METHODS: Models Baseline Machine learning models: given the processed dataset contains features and fraud labeling of a medical provider, classic classification models in supervised learning can be explored in this project Logistic regression Random forest Neural network if resources permit Clustering: In addition, if we eliminate the labeling from external data, we can consider the problem as unsupervised, and therefore apply clustering models to it. K-means: the most simple and commonly used clustering model, but may require to define number of clusters in advance Other more advanced clustering algorithms: models that do not require defining k in the first place are also available, such as Mean-shift, GMM (Gaussian mixture model), DBSCAN and so on. Notes In terms of this particular question, pre-setting the number of clusters might be difficult, as while non-fraud behaviors follow a similar distribution, fraud behaviors could have large variations and are hard to identify as the same cluster. Therefore, algorithms that do not need to define the number of clusters might be a better option here. Although we do not use the external source of labeling in training the model for clustering, the dataset of true labels is still a useful resource when evaluating the performance of our clustering models. For example, we can compare the distribution of true labels with that of clusters to see if they coincide.

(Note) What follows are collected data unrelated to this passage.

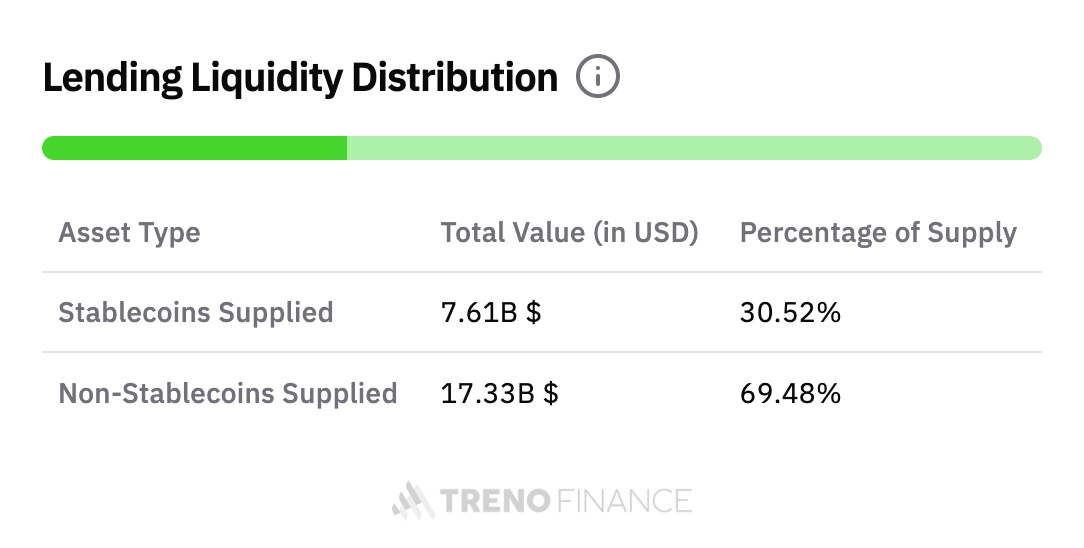Select the Stablecoins Supplied row label

click(x=195, y=312)
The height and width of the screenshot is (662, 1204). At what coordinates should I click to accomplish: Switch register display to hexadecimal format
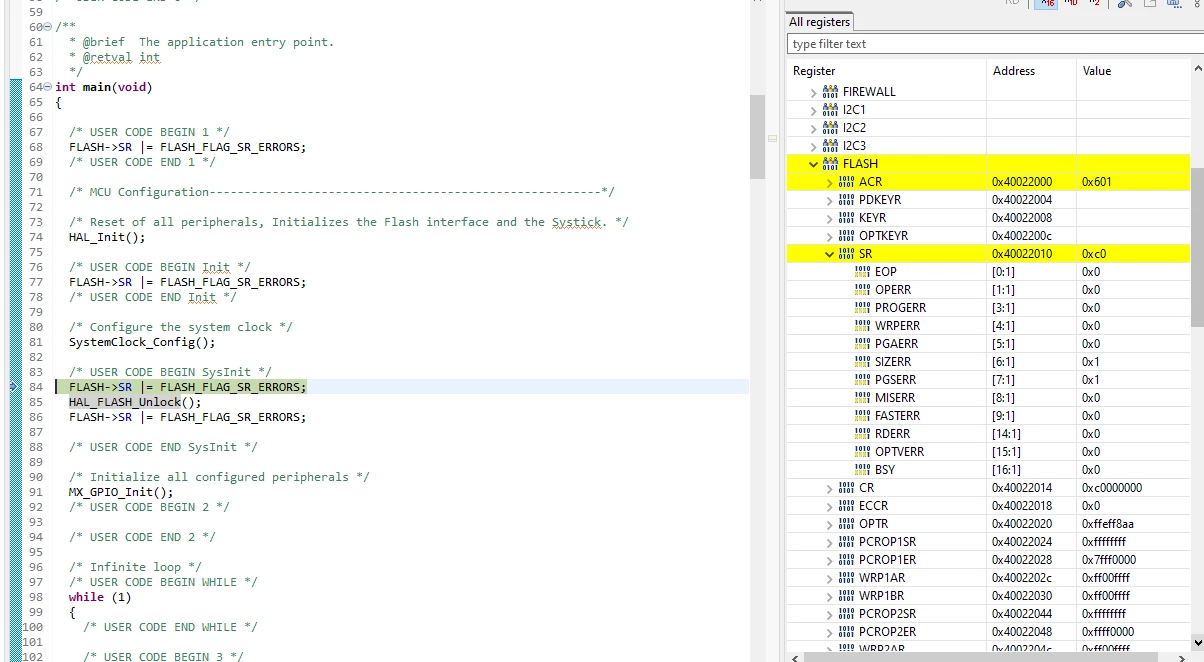pyautogui.click(x=1046, y=3)
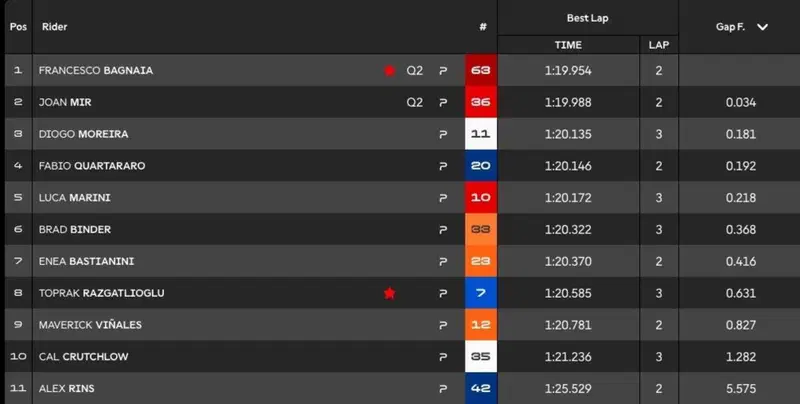The width and height of the screenshot is (800, 404).
Task: Sort by the Best Lap TIME column
Action: tap(568, 45)
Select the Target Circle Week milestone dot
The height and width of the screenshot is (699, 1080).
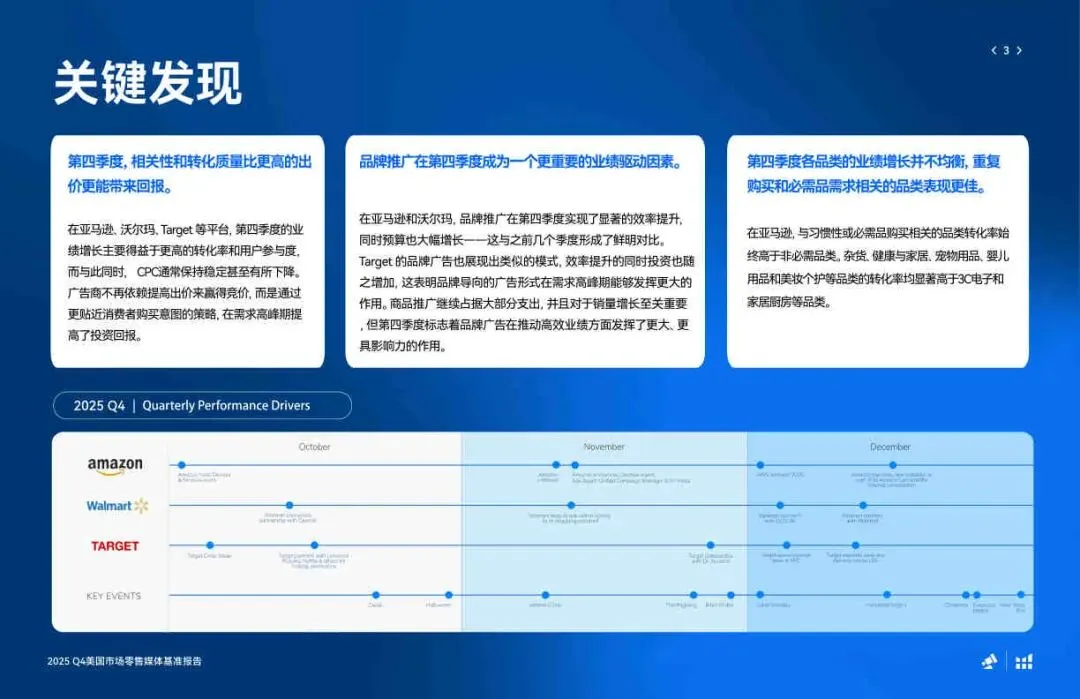coord(209,544)
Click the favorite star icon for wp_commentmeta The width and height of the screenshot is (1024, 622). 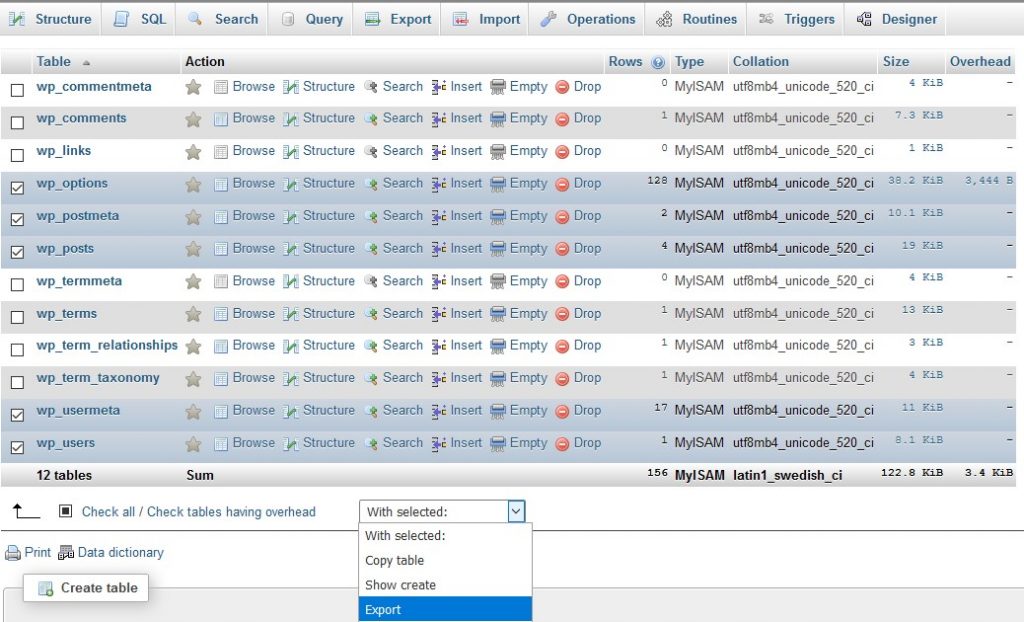coord(193,88)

Feature selection/importance: it will be interesting to look at which features of a medical provider will have a larger impact on its fraud behavior. This step can help us better interpret the model and lower the dimension of features.

Libraries: we are going to use Python as the main language of data analysis. Packages that are used include pandas, scikit and matplotlib. On the other hand, Tableau might be used for generating the interactive dashboard.